Sallan, Selen; Yilmaz Oral, Zeynep Feyza; Kaya, Mükerrem.
Afiliação
  • Sallan S; Department of Food Processing, Bandirma Vocational School, Bandirma Onyedi Eylul University, 10200 Balikesir, Türkiye.
  • Yilmaz Oral ZF; Department of Food Technology, Erzurum Vocational School, Atatürk University, 25240 Erzurum, Türkiye.

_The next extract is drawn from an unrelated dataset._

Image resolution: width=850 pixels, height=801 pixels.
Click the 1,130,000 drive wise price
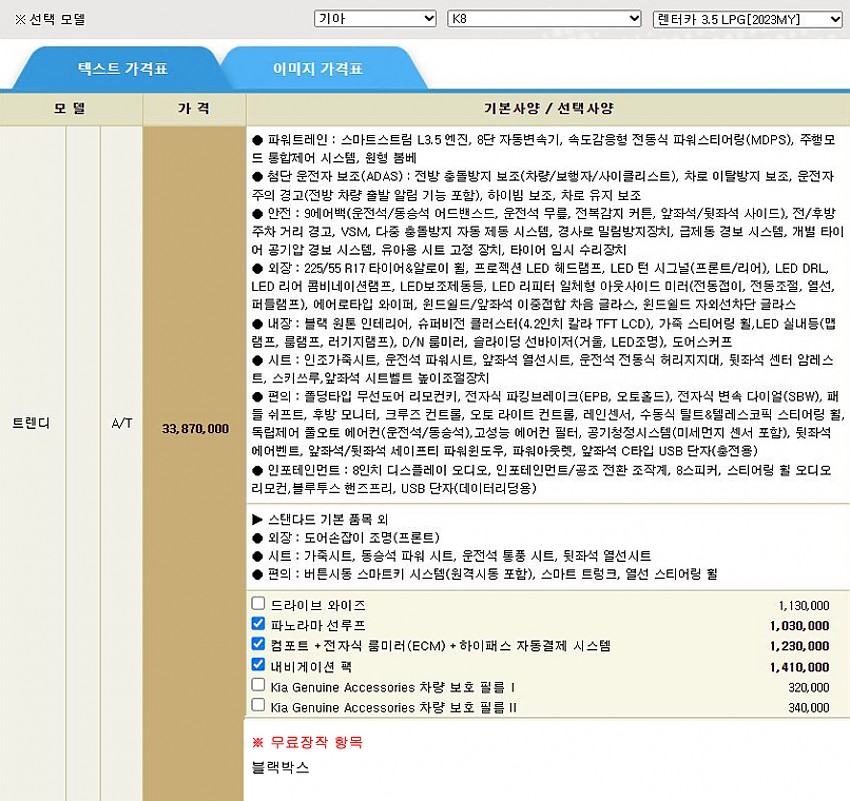click(x=803, y=605)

  • Kaya M; Department of Food Engineering, Faculty of Agriculture, Atatürk University, 25240 Erzurum, Türkiye.
Foods ; 12(4)2023 Feb 06.
Article em En | MEDLINE | ID: mdl-36832777
Nitrosamines are N-nitroso compounds with carcinogenic, mutagenic and teratogenic properties. These compounds could be found at certain levels in fermented sausages. Fermented sausages are considered to be a suitable environment for nitrosamine formation due to acid formation and reactions such as proteolysis and lipolysis during ripening. However, lactic acid bacteria (spontaneous or starter culture), which constitute the dominant microbiota, contribute significantly to nitrosamine reduction by reducing the amount of residual nitrite through nitrite degradation, and pH decrease has an important effect on the residual nitrite amount as well. These bacteria also play an indirect role in nitrosamine reduction by suppressing the growth of bacteria that form precursors such as biogenic amines. In recent years, research interest has focused on the degradation or metabolization of nitrosamines by lactic acid bacteria. The mechanism by which these effects are seen has not been fully understood yet. In this study, the roles of lactic acid bacteria on nitrosamine formation and their indirect or direct effects on reduction of volatile nitrosamines are discussed.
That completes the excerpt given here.